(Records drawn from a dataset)
******************************
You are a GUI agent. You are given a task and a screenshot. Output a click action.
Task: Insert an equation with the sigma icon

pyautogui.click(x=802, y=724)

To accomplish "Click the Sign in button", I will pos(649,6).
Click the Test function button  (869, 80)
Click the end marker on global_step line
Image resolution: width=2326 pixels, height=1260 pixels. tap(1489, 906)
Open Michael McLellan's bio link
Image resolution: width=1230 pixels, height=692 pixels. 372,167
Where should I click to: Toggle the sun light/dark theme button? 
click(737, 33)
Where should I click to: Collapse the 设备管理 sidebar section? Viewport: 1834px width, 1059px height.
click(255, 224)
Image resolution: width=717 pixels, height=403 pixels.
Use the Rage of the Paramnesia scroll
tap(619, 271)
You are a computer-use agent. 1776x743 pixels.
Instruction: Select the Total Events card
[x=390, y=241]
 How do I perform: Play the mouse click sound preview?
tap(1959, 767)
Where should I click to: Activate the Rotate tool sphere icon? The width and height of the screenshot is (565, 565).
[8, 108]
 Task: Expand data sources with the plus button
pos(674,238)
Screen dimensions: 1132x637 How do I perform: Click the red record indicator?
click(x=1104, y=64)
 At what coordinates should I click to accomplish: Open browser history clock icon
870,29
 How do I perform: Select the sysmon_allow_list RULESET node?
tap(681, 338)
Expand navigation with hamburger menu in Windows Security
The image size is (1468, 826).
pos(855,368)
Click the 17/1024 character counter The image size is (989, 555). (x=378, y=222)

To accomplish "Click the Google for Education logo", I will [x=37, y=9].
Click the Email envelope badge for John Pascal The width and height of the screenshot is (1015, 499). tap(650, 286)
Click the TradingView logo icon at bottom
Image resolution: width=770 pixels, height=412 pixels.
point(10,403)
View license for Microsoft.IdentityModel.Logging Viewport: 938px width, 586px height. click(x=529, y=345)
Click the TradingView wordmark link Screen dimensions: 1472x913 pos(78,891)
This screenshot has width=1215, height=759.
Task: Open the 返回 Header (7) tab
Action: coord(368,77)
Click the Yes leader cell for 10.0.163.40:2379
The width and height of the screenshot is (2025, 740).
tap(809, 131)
******************************
### What to do:
For the string "will", return every line of the data where it appears.

### Response to this task:
To accomplish "Click the Sign in button", I will pos(649,6).
To accomplish "Click the Google for Education logo", I will [x=37, y=9].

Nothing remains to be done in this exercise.